金利が下がったタイミングではAGGが上げ、金利が上がったタイミングではAGGが下げていることが分かり、10年債との比較では綺麗に相関関係が見て取れます。
次に、気になる”?”の部分がどうなのかを見ていきます。
直近1ヶ月の動向
まずは米国10年債の1ヶ月(9月初~10月初)のチャートです。
9/21・9/22のFOMCで早ければ11月のテーパリング開始が示唆されたため、 約2週間で0.3%も急上昇しています。
流石に急上昇が過ぎると、米国の雇用回復が鈍ったり金融市場が不安定化しますので、抑え込みに掛かると思われますが、現時点ではまだ上昇傾向が続いています。
次にAGGの9月初~10月初のチャートです。
9/22以降は下落幅が大きくなり、116から114へ急落しています。
金利の急上昇に合わせて、値が急下落しており、想定どおりの動きですね。
直近6ヶ月の動向
まずは米国10年債の6ヶ月(5月初~10月初)のチャートです。
2021/5/13に1.7%台の山を付けて以降、8/4には1.127%まで下がり、その後米国金利の利上げが意識されはじめ徐々に上がりつつありましたが、9/22以降急上昇しています。
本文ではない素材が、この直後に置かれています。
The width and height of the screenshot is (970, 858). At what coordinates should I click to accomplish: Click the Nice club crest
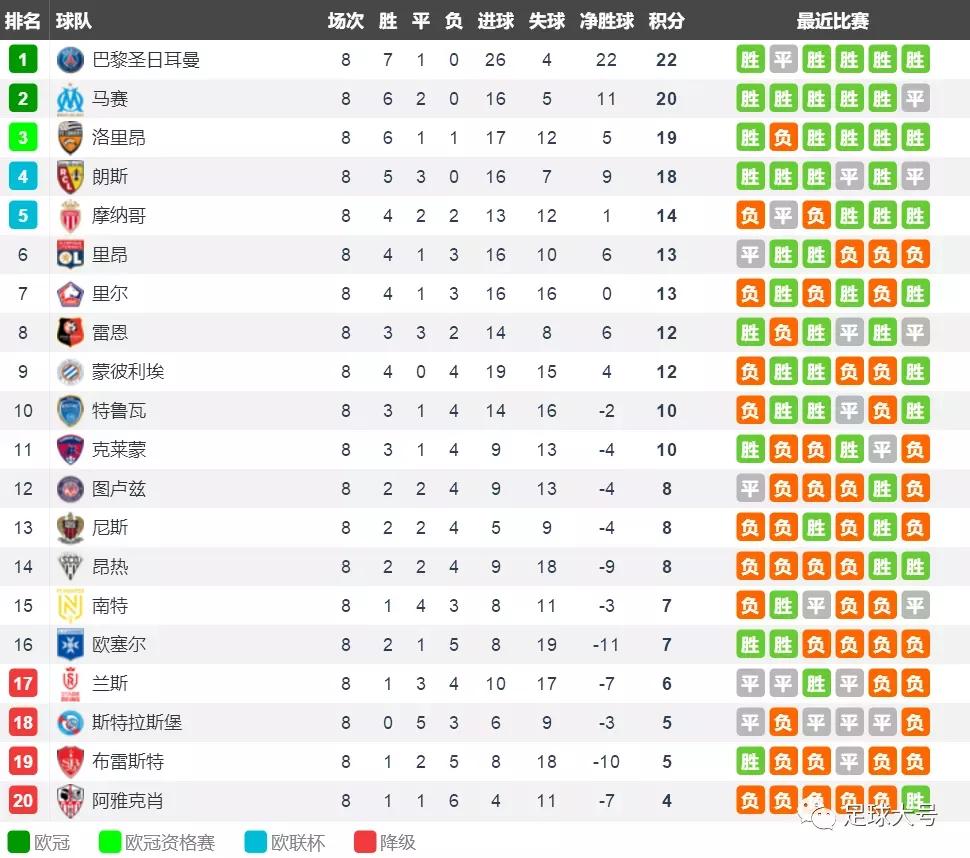click(x=70, y=528)
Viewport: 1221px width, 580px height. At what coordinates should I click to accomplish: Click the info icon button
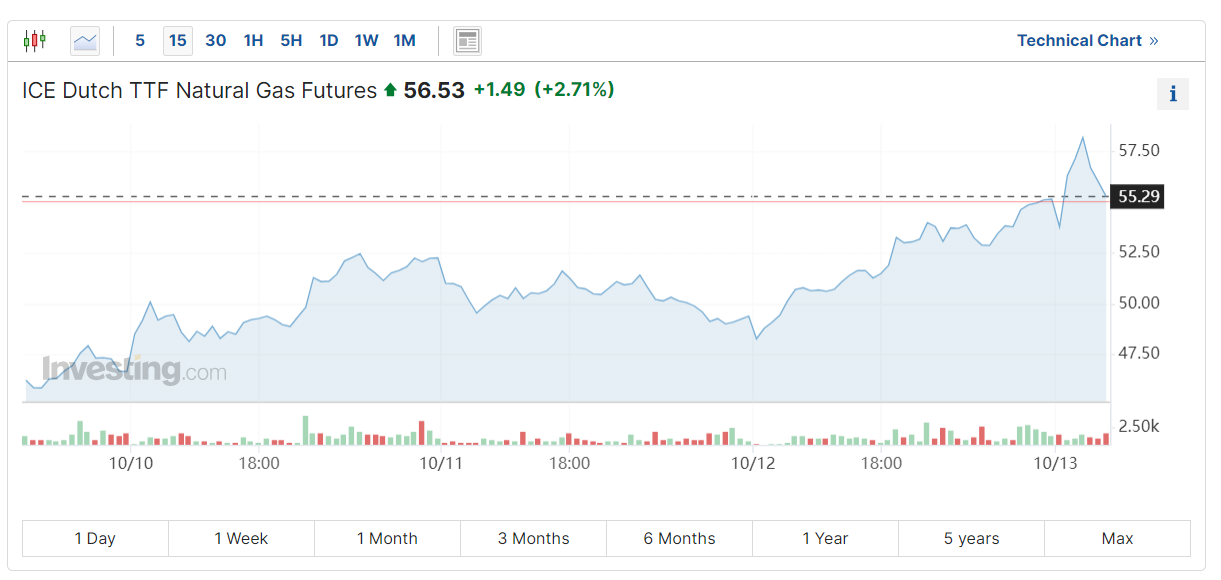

直近は急上昇が過ぎるために抑え込みに掛かったとしても、長い目で見れば緩やかに上っていく物と思われます。
次にAGGの6ヶ月(9月初~10月初)のチャートです。
8月以降金利が上昇しているため、債券価格は下落するという関係を維持しており、教科書どおりの動きですね。
まとめ
5月から続いていた金利の長期下落傾向は8/4で一旦底を打ち、上昇傾向になった後、急上昇し始めました。
先月までと異なり、動きが激しくなってきたため暫く目が話せない展開になりそうです。
今後も定期的に情報を更新していきます。